In 2021, plaster copies and tinfoil casts of nearly 1,000 Roman glandes (lead sling bullets) bearing inscriptions were discovered in the archives of the Corpus Inscriptionum Latinarum CIL. Incised or stamped onto the glandes, the texts often consist of insults or defamations of the military enemy. The phenomenon of inscribing insults directed at the enemy’s troops, rulers or general population on weapons and particularly on ammunition has been documented throughout history, up to the present day. Thus far, though, there has been no general treatment or analysis of this phenomenon. This, then, is the substance of this project, which has two key objectives:

1. The glandes documented in plaster and tin foil define the largest collection of this group of ancient objects and inscriptions. These copies were made in connection with the publication of a volume edited by Karl Zangemeister in 1885 that compiled all of the Latin glandes inscriptions known at that time. Project researchers will identify and digitize the individual casts and impressions and make them available for open access via the CIL archival database.

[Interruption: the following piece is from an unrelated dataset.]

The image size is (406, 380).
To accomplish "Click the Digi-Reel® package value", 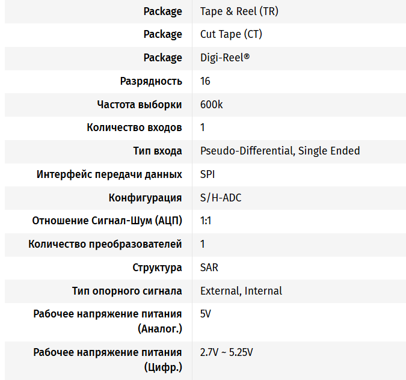I will click(x=225, y=58).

2. An interdisciplinary workshop will be held to condense the evidence of denigrating, hostile texts on arms and to undertake a comparative analysis of the performative messages. For this analysis, researchers will seek and examine evidence originating outside of Europe and/or in cultures of other periods. Sociological and psychological approaches will help to identify systematic and case-specific mechanisms. One of the questions addressed will be whether invective is necessarily always associated with the intensification of a confrontation involving the clash of arms, or whether it can be an outlet that helps to defuse a conflict and shows other ways of dealing with it.


PD Dr. Ulrike Ehmig

PD Dr. Ulrike Ehmig
Image Credit: IKGF Erlangen

PD Dr. Ulrike Ehmig is an assistant professor (Privatdozentin) of Archeology and History of the Roman Provinces at the University of Bamberg and has headed the Corpus Inscriptionum Latinarum project (CIL) at the Berlin-Brandenburg Academy of Sciences and Humanities since the summer of 2018. Ulrike Ehmig studied Classical Archaeology, Latin Philology and Ancient History; she received her doctoral degree (2000) in the History and Culture of the Roman Provinces. Economic questions have been one of the focuses of her research; her Habilitation thesis investigates waste management in Antiquity. She has been involved in numerous research projects in Germany and abroad, investigating questions in the field of Latin epigraphy with a special focus on communication studies and sociological perspectives, as well as questions relating to risk perception and management in Roman Antiquity.